* _What needs to be done_: Report each line of the data that includes the word "Подушки".

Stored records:
********

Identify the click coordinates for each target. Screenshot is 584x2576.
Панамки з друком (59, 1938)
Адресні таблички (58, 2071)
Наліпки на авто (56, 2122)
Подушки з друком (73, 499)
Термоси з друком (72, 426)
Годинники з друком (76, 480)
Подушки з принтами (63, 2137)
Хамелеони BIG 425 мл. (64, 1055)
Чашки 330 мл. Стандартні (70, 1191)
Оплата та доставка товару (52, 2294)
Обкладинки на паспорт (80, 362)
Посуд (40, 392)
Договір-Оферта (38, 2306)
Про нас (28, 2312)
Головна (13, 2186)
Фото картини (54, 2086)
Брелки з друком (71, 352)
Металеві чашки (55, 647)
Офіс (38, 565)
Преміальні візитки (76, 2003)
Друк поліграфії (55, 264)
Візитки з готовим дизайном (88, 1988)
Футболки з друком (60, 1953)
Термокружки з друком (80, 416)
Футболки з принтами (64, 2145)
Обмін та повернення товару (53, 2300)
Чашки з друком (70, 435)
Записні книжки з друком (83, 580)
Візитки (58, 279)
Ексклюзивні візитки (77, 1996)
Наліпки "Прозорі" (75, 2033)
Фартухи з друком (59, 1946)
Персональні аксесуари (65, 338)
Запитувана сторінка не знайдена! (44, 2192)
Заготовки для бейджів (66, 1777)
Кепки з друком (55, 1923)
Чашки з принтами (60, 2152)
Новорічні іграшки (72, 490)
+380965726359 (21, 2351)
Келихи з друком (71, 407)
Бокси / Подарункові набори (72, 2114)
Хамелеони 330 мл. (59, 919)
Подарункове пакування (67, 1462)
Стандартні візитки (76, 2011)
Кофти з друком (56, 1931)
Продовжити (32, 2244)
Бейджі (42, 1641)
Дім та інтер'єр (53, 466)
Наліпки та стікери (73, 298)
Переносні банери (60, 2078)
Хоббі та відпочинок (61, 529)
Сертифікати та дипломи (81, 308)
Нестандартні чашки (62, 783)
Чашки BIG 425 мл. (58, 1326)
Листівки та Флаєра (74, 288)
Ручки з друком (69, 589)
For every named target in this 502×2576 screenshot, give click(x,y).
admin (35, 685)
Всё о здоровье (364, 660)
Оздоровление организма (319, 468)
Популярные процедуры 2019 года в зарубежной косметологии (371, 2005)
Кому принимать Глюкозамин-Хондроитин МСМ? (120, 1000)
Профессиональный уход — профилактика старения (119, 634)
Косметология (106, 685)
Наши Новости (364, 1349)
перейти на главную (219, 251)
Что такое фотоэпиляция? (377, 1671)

********

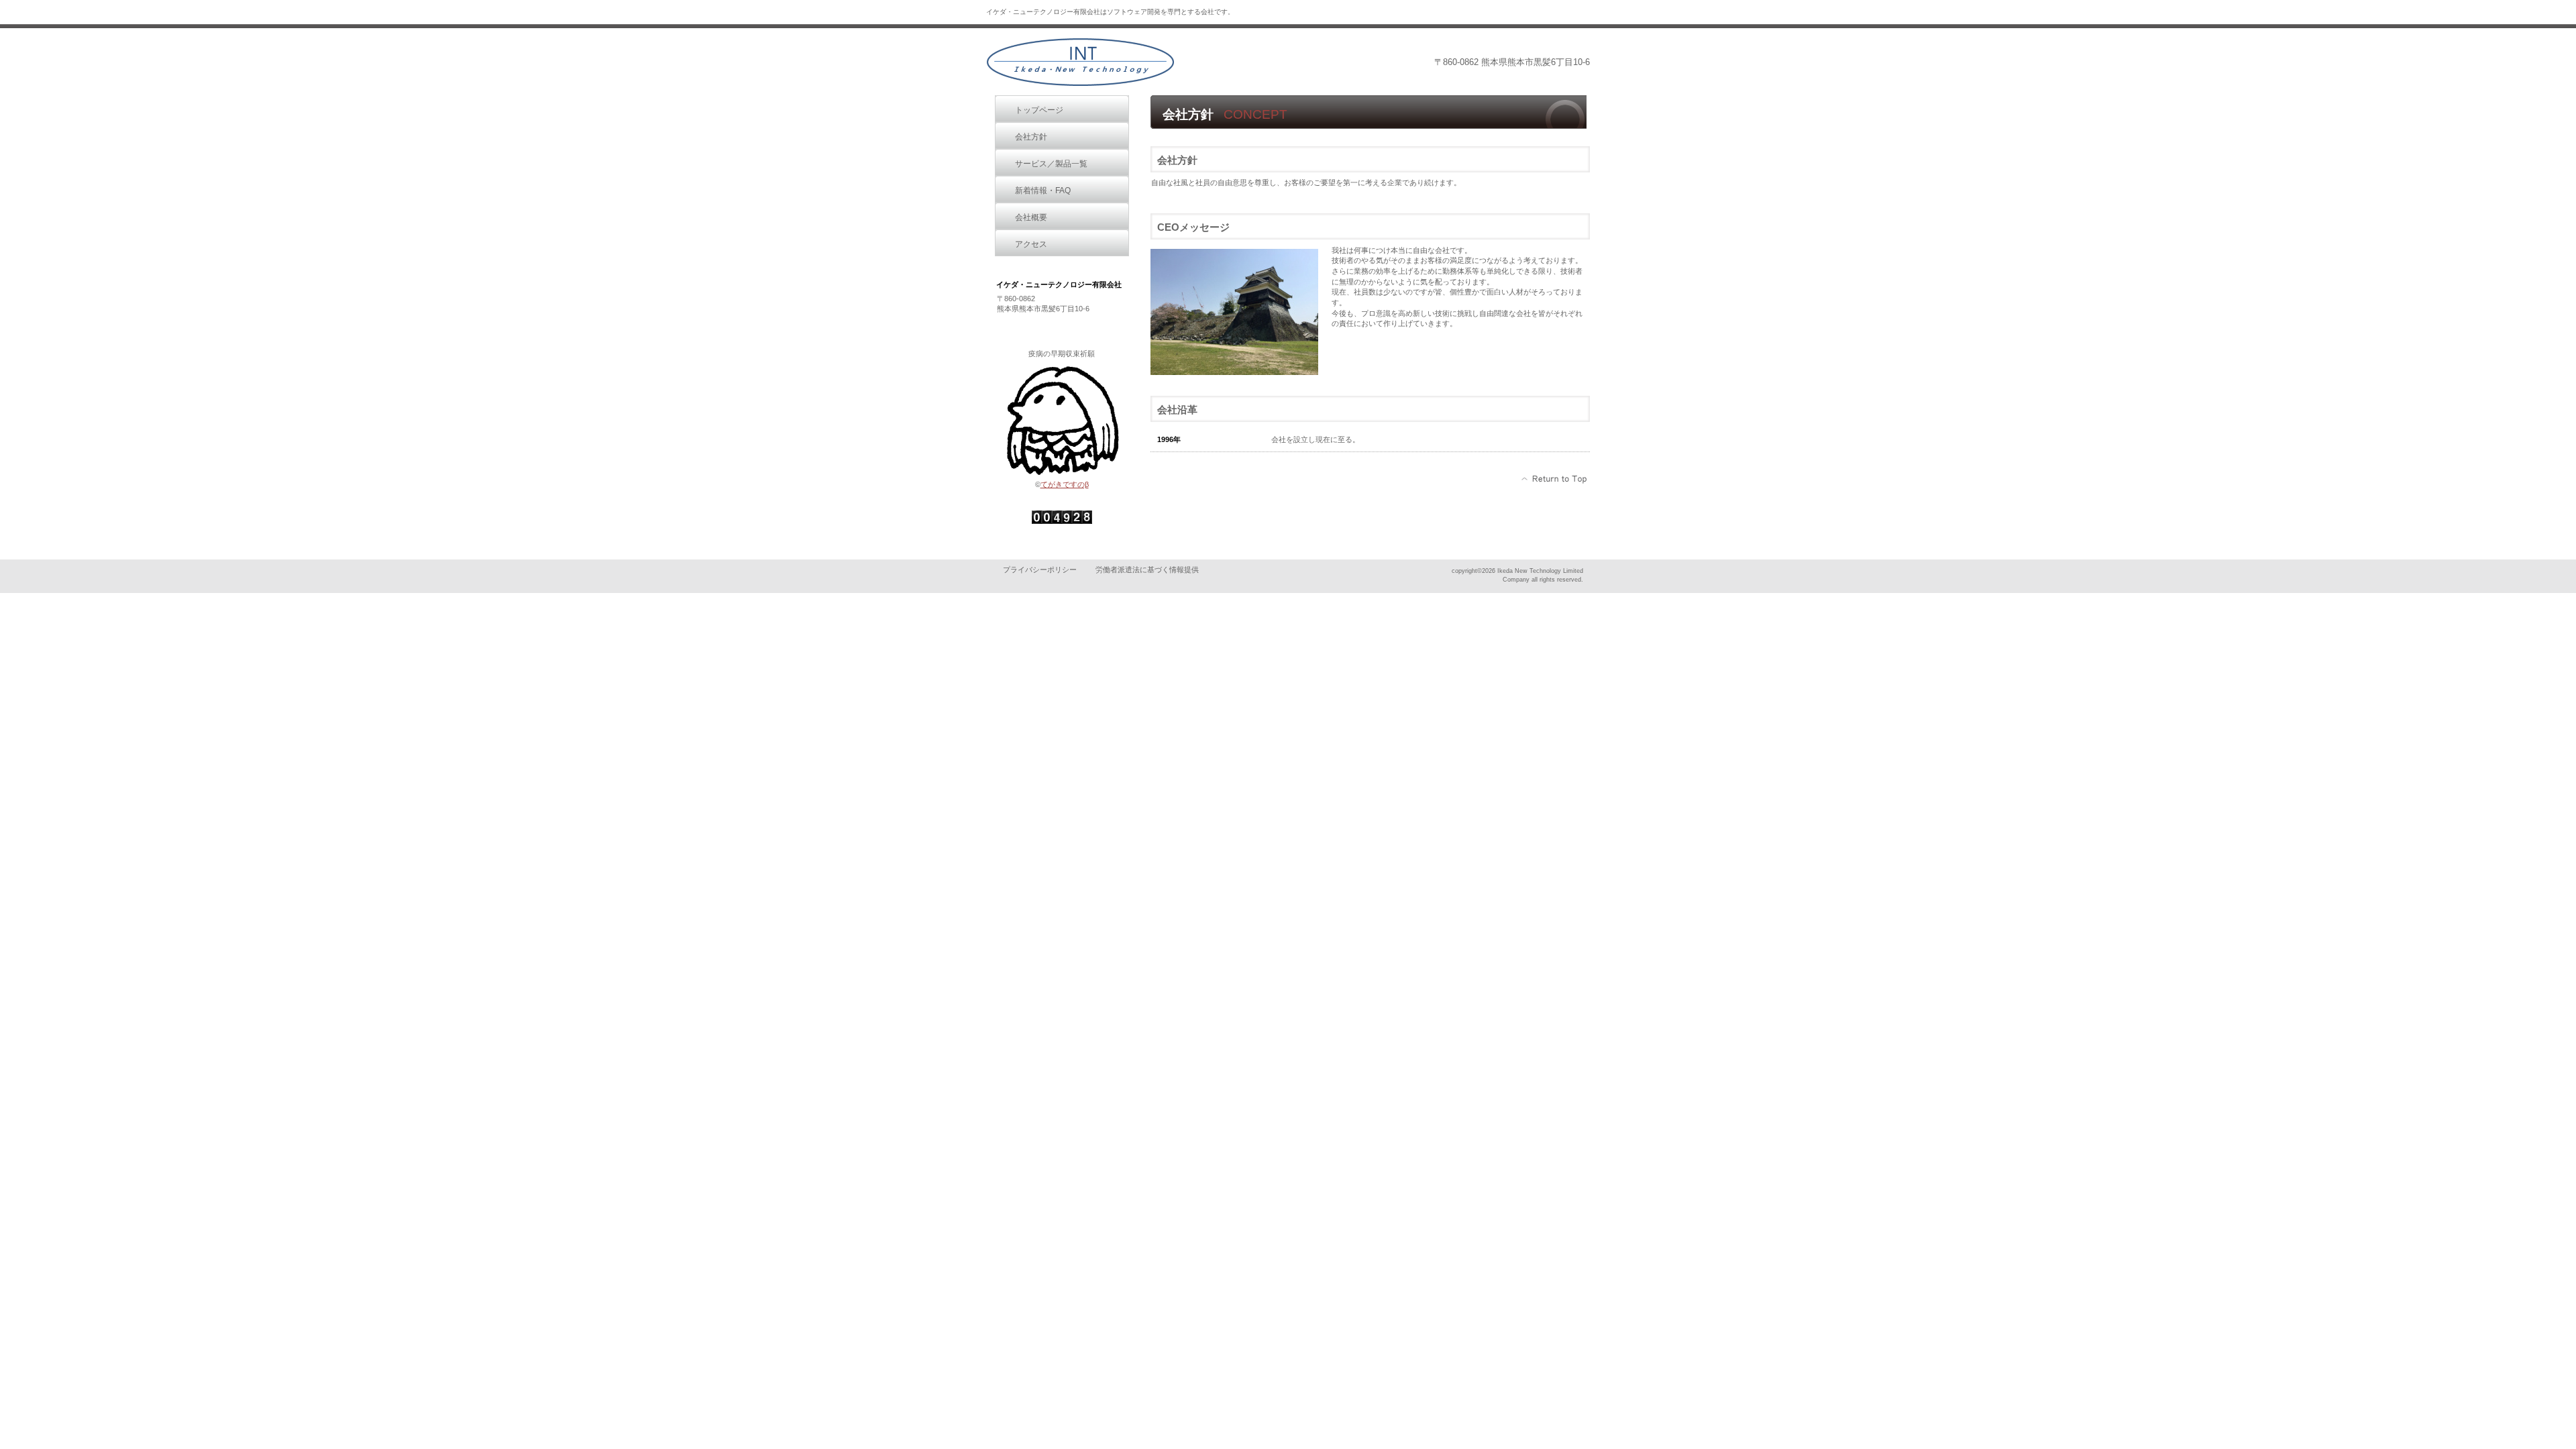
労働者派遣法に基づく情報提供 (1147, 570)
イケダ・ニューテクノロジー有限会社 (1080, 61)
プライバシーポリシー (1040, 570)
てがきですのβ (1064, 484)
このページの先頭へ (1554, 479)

********

* _Your response_:
Подушки з друком (73, 499)
Подушки з принтами (63, 2137)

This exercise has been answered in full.